Dennis Rodman, right meets with former North Korean basketball player Ri Myung Hun at a practice session with USA and North Korean players in Pyongyang, North Korea, on Tuesday. Photo Gallery

BEIJING — Dennis Rodman and a group of other former NBA players arrived Monday in North Korea, where they’re set to face off against a local basketball team on Wednesday, which is leader Kim Jong Un’s birthday.

Rodman recruited former NBA all-stars Kenny Anderson, Cliff Robinson and Vin Baker, along with several other former pros, to accompany him to the Hermit Kingdom for the game, his fourth “basketball diplomacy” mission to the country.

Rodman went ahead with the trip despite sharp criticism for cozying up to the repressive government. Irish bookmaker Paddy Power recently withdrew its name as the sponsor of the event — originally dubbed the “Big Bang in Pyongyang: Hoops, Not Nukes” — after news broke in December that Kim had purged his uncle, Jang Song Taek, and had him executed.

In New York, Rep. Eliot L. Engel, D-N.Y., condemned the planned game as “bizarre and grotesque” at a news conference with a woman and her daughter who had escaped North Korea.

“I don’t think we should ignore the real suffering in this gulag state,” said Engel, minority leader of the House Foreign Affairs Committee, according to Time magazine. “And Dennis Rodman wants to go there and play basketball. It would be like inviting Adolf Hitler to lunch.”

Rodman, 52, visited Pyongyang, the capital, last month to help train the North Korean squad shortly after the execution of Jang, the country’s de facto second in command. Jang, 67, was accused of plotting to overthrow the government. Though Rodman has declared Kim a “friend for life,” Rodman has said he did not meet the North Korean leader on his December trip.
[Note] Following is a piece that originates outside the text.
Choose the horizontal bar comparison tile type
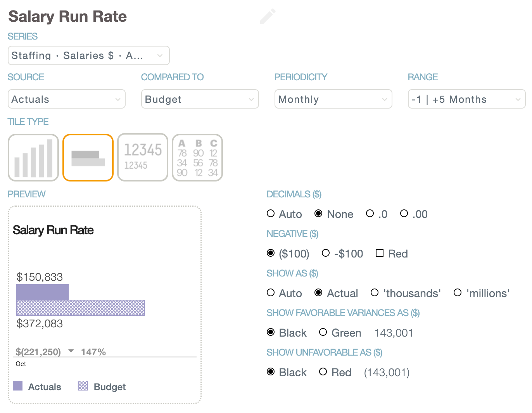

The U.S. government has made it clear that Rodman is not an official ambassador, and human rights groups have taken him to task for not speaking out forcefully against the Pyongyang government’s dismal record. Rodman has so far appeared unable or unwilling to do so.

“It’s about trying to connect two countries together in the world, to let people know that: Do you know what? Not every country in the world is that bad, especially North Korea,” Rodman told the Associated Press outside his Beijing hotel Monday before his flight to North Korea.

“People say so many negative things about North Korea. And I want people in the world to see it’s not that bad.”